Perhaps the point at which everything begins to fall apart for everyone involved is in the decision to compromise, instead of holding fast. Maybe if the group had held out for kickball, instead of challenging their young cohorts to a game of kick the can, everyone’s world would have continued on their same, rocky trajectory.
But soon the characters are embroiled in an unfamiliar game, and things get out of hand. Alex and Tina drunkenly flee, hand in hand, and end up in a supply closet, where an argument and an ill-advised kiss could serve as the stake in the heart of this always-unlikely friendship. Brett and Michelle don’t fare much better, as Brett makes no qualms about how much fun he isn’t having, ever anxious for Michelle to know that he’s trying, but that he only wants to try if she knows he’s trying and he’s getting credit for it. But trying isn’t enough for Michelle, who thinks that it’s not such an unreasonable request for him to have fun with his wife and friends. The two agree to disagree, in the most heart-rending of ways.
And then, just like she feels in so much of her everyday life, Michelle is alone. The rest of her team has been captured playing a silly game she insisted they play. And she wonders if maybe she’s expecting too much from life, from her friends, from herself, and if maybe it wouldn’t be better just to give up. But then she sees David. David, who gives up his game of basketball to talk to her, to help her plan, to encourage her not to give up. He talks her down, helps her make a plan, helps her enact her plan, all in the spot where her husband gave up and walked away.
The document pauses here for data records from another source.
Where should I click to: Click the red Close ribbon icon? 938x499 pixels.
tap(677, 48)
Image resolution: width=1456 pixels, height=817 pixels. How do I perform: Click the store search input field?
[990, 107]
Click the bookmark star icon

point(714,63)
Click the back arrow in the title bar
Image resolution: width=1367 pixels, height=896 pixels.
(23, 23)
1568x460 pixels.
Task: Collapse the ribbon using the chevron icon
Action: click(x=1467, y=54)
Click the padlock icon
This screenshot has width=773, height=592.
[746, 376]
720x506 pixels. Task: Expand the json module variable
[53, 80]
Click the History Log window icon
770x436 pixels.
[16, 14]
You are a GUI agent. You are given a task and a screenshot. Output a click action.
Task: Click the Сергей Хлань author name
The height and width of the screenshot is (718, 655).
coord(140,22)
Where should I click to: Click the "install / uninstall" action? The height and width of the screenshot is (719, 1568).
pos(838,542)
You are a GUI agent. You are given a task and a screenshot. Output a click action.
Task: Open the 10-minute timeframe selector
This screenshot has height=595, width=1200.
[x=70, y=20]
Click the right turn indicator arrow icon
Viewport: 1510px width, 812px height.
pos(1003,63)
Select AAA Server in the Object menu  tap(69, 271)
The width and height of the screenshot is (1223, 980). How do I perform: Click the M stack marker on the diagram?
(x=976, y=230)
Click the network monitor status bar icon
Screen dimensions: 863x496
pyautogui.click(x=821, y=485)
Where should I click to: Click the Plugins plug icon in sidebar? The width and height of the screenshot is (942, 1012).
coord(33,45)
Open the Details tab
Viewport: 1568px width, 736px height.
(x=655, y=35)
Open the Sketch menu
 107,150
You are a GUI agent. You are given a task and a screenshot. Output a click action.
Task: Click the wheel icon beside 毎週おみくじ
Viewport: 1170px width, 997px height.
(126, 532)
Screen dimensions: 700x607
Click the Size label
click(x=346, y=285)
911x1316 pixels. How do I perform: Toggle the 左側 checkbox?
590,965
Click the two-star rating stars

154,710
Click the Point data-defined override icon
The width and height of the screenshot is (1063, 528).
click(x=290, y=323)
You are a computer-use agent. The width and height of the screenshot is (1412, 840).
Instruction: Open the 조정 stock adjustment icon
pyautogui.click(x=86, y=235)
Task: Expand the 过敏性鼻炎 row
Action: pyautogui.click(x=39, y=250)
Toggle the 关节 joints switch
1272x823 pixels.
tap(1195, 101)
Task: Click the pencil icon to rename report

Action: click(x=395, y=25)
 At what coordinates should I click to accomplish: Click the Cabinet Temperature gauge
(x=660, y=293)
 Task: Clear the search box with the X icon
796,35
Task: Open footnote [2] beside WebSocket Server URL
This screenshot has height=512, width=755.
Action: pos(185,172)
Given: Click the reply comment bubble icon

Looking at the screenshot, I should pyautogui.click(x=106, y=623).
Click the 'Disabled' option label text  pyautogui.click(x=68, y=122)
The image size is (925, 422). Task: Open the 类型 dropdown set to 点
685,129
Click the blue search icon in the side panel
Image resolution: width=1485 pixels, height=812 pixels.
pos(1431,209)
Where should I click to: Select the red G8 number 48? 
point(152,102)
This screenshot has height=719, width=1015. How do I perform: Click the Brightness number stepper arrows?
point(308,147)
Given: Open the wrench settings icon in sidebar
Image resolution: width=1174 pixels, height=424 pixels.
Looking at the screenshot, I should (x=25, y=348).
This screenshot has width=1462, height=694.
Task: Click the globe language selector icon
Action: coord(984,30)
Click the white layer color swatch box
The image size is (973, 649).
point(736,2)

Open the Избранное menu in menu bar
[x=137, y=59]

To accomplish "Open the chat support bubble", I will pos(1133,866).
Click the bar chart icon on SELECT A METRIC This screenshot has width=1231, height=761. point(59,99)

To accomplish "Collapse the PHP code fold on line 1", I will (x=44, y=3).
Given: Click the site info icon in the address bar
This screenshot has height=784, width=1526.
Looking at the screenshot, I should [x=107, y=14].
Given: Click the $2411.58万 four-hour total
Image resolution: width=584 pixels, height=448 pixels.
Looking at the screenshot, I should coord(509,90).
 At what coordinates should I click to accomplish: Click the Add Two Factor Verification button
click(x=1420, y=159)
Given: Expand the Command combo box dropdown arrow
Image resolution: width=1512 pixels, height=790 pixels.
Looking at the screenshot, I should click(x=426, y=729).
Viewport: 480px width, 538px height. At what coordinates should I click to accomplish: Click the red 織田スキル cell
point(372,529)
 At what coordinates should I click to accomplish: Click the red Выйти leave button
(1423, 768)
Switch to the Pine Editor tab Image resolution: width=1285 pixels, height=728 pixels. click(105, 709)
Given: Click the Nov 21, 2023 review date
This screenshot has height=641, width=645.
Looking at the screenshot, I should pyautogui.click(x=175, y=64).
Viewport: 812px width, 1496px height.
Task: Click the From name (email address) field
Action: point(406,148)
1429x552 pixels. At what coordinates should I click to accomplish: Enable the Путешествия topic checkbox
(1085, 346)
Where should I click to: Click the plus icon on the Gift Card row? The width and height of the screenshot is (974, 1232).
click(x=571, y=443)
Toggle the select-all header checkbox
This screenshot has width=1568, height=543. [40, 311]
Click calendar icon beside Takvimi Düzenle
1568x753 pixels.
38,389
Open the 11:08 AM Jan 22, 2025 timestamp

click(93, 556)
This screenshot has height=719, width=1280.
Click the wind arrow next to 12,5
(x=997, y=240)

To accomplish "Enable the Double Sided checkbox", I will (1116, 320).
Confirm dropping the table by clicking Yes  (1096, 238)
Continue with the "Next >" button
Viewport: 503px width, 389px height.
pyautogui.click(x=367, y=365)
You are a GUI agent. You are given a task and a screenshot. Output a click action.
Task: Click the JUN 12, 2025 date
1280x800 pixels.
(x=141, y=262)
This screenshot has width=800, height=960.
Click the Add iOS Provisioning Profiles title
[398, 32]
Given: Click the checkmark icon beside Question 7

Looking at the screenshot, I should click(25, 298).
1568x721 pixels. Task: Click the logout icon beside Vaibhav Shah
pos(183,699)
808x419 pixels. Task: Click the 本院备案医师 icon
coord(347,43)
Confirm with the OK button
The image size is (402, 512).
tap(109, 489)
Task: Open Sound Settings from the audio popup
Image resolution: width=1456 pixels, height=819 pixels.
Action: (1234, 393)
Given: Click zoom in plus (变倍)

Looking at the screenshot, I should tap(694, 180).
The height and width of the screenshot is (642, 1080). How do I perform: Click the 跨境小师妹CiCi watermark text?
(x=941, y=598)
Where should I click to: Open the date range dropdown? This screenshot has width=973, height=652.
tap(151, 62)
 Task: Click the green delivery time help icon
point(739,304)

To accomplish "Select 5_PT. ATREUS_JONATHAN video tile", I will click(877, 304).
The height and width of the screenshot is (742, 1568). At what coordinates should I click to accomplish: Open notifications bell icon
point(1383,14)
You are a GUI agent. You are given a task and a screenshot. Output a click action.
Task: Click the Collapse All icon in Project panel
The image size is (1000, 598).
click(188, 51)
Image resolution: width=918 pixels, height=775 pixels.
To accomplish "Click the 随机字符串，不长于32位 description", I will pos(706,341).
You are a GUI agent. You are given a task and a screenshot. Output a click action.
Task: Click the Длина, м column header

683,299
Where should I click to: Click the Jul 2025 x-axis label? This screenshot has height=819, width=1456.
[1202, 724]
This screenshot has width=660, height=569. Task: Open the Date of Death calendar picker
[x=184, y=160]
David’s not the only one to drop everything and help Michelle. On her final, frantic attempt to win the game, both Alex and Tina go all out to assist and give Michelle this win that she desperately needs, breaking rules and going all out to help their friend. Brett looks on, alone, but not in the way he’d prefer. And when his wife, victorious, turns her smile to another man, he doesn’t even flinch.
You’re rarely able to identify tipping points as such until long after the fact, the impact they have on your life obscure without the benefit of hindsight. But in every moment surrounding this seemingly insignificant day, centered on an impromptu children’s game no less, it becomes increasingly clear that the stakes could not be higher, even while no one can precisely identify why. While the characters in Togetherness may not be able to see how the events surrounding a single failed kickball game might change the trajectory of their lives, when they look back in an attempt to pin down the moment that everything changed, it would be no surprise at all if they were led back to this very place.
Togetherness Life Lessons:
Kick the Can is just Capture the Flag, but with more kicking. That’s fine. More games could use kicking.
Let he who is without Pabst Blue Ribbon cast the first hipster. Seriously, though, I don’t think thirtysomethings shotgunning PBR should be throwing the H-word at anyone.
The dulcet tones of Marc Cohn’s “Walking in Memphis” will never not be soothing. At least to a guy as uptight as Brett.